Your assignment:
In the entries that follow, the line with "You are a GUI" opens the range and the line with "Task: Click green" closes it; repeat that range exactly, both lines included.

*** Opening Supplied material ***

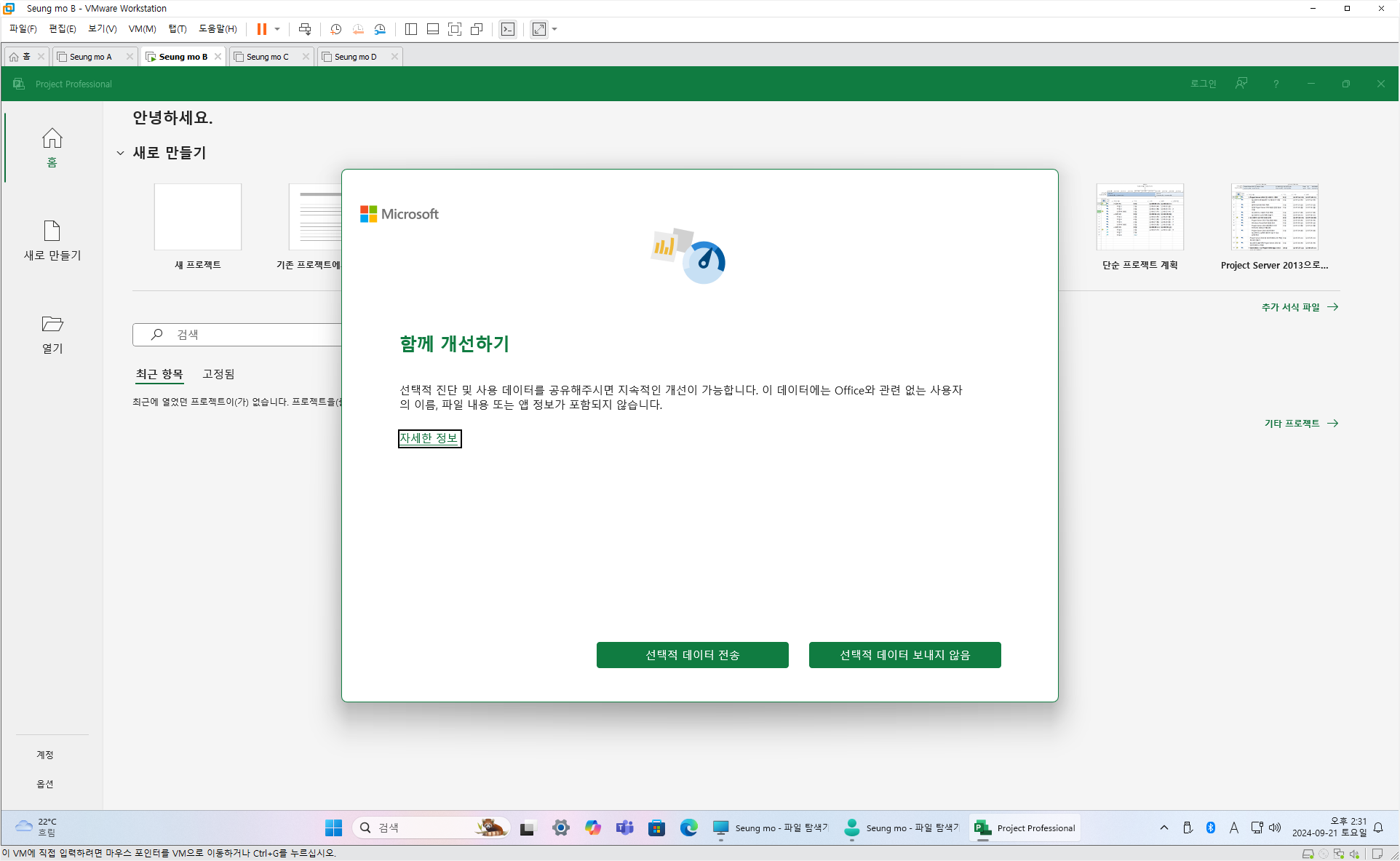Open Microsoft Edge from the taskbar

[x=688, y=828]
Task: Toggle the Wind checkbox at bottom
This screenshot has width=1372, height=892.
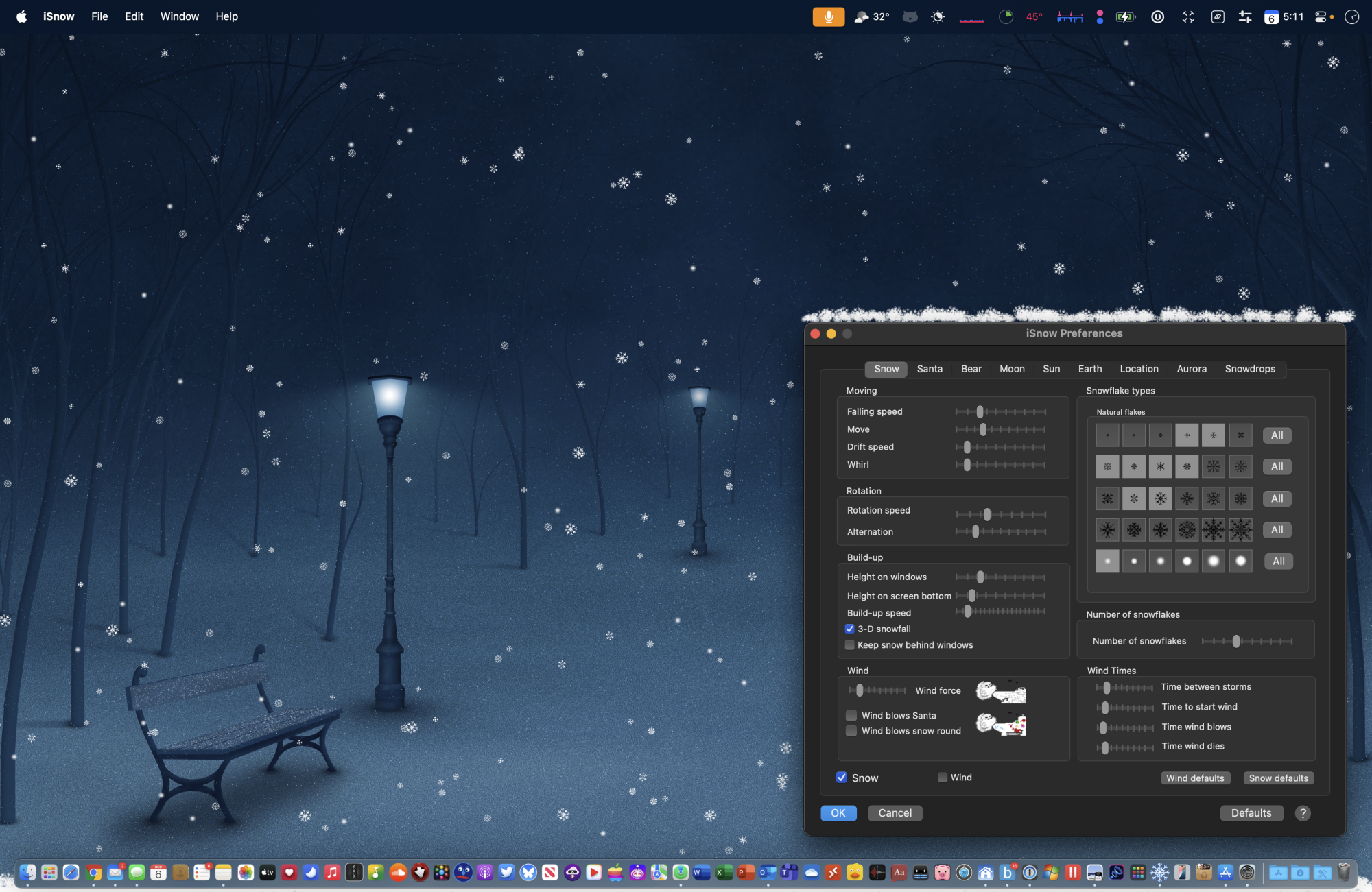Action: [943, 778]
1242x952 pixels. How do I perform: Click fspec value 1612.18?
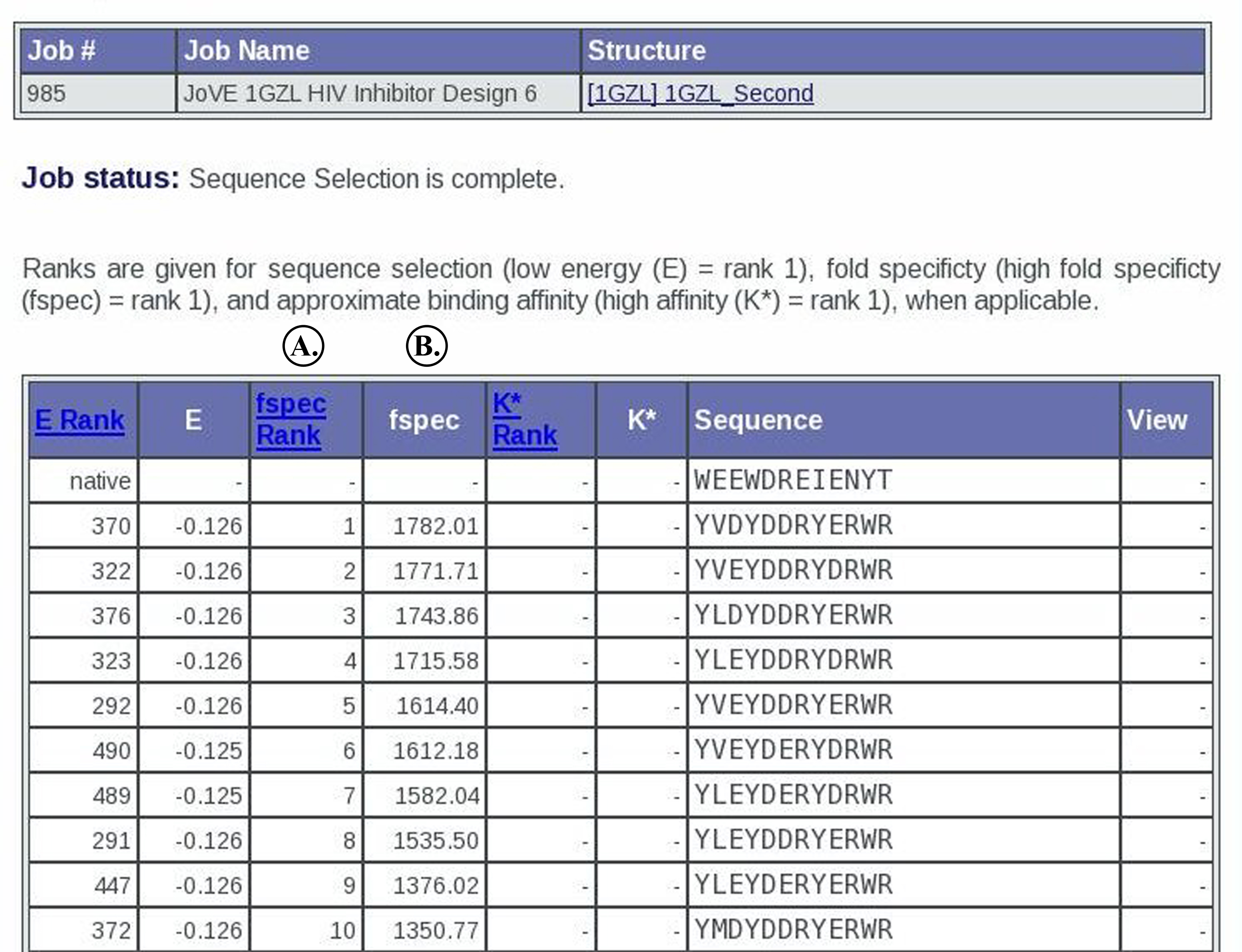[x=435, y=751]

*** Closing Supplied material ***
*** Opening Supplied material ***

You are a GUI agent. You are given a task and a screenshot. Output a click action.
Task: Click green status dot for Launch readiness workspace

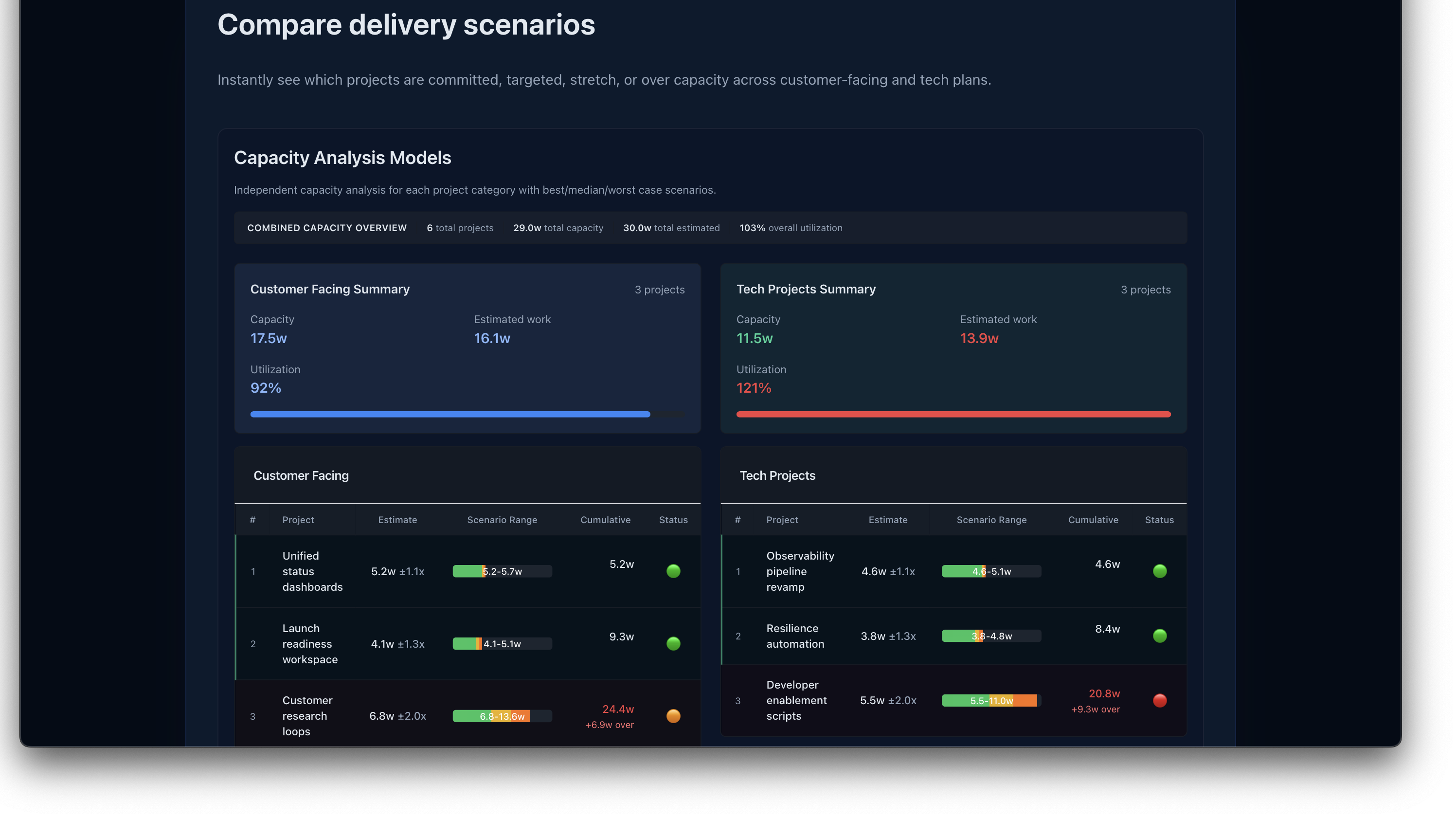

*** Closing Supplied material ***

Response:
You are a GUI agent. You are given a task and a screenshot. Output a click action.
Task: Click green status dot for Launch readiness workspace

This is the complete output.